Objective To investigate the expressions of high mobility group box 1 (HMGB1) and Toll-like receptor 4 (TLR4) in the intestinal tract of severely burned rats and their relationship with intestinal immune function. Methods Forty male SD rats were randomly divided into control group (n=10) and severe burn group (n=30). 60% of the rats' body (the back and ventral side) was burned in the severe burn group, and only anesthesia was performed in normal control group. Rats were sacrificed at 6, 12 and 18 hours after injury in the burn group, while sacrificed immediately after anesthesia in control group. The protein levels of HMGB1 and TLR4 in the intestinal tissue were detected by Western blotting. The purity of total T cells (CD3 T), as well as the ratio of Th1 to Th2 cell subsets, was measured by flow cytometry. ELISA was performed to detect the concentrations of IFN-γ, IL-4 and IL-10. Results Compared with the control group, the protein expressions of HMGB1 and TLR4 in the severe burn group were significantly higher than that in the control group at 6, 12 and 18 hours after injury, in a time-dependent manner.
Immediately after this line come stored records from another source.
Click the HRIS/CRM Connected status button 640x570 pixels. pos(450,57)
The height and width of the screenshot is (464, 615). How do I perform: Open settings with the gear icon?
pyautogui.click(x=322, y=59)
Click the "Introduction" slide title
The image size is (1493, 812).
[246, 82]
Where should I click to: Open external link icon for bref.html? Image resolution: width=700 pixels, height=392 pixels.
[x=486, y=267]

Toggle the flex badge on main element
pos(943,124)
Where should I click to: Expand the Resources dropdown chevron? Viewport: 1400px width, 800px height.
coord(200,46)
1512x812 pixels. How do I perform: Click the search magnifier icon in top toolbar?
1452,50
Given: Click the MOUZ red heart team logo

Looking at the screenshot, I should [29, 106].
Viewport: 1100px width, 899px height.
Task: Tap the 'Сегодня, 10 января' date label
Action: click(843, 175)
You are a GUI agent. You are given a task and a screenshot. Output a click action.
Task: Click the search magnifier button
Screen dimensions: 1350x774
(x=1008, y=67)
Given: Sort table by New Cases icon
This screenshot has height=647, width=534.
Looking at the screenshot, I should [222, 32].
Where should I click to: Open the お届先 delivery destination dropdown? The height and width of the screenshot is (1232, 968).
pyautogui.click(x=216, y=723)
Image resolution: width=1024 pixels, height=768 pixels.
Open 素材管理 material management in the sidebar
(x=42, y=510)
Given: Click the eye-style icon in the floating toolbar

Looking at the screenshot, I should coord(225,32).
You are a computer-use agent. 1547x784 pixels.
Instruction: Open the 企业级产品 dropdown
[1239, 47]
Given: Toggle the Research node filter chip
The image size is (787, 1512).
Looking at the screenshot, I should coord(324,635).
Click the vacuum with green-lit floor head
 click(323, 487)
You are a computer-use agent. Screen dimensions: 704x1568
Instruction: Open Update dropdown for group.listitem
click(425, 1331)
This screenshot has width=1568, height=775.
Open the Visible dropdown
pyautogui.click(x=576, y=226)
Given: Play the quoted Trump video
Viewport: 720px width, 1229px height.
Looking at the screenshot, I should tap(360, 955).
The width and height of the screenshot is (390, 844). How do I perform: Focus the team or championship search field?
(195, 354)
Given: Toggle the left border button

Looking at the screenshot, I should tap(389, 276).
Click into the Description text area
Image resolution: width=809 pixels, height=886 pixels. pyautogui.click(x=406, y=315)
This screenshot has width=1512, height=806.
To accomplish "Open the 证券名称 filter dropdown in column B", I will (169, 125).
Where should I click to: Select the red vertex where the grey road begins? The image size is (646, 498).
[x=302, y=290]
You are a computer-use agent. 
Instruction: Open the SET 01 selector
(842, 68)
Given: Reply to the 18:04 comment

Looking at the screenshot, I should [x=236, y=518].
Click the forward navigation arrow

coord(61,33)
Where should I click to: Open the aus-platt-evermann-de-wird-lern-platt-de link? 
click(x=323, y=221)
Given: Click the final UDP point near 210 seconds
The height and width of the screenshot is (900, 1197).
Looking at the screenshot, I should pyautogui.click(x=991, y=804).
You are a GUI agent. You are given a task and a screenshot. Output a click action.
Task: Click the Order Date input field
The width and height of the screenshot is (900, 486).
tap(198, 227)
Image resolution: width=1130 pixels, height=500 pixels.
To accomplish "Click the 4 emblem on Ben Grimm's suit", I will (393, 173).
A positive correlation between HMGB1 and TLR4 protein expressions in the severe burn group was observed. The ratio of Th1 to total T cells was significantly raised at 6, 12 and 18 hours after burn injury, and the ratio of Th2 to total T cells decreased, and the ratio of Th1/Th2 significantly increased. Th1 cell percentage was positively correlated with HMGB1 and TLR4, while Th2 cell percentage was negatively correlated with HMGB1 and TLR4. Compared with the control group, the levels of IFN-γ and IL-4 in the intestinal tract were significantly elevated at 6, 12 and 18 hours after severe burn injury, while the level of IL-10 was significantly reduced. With the increase of postburn time, the levels of IFN-γ and IL-4 gradually increased, while the level of IL-10 gradually decreased. Conclusion HMGB1 was recruited in the intestinal tissues to activate TLR4 signaling pathway after severe burn, further activates the downstream signal transcripts and releases a series of inflammatory cytokines to induce inflammatory response, which is involved in Th1 and Th2 cell mediated immune function obstacle of rats.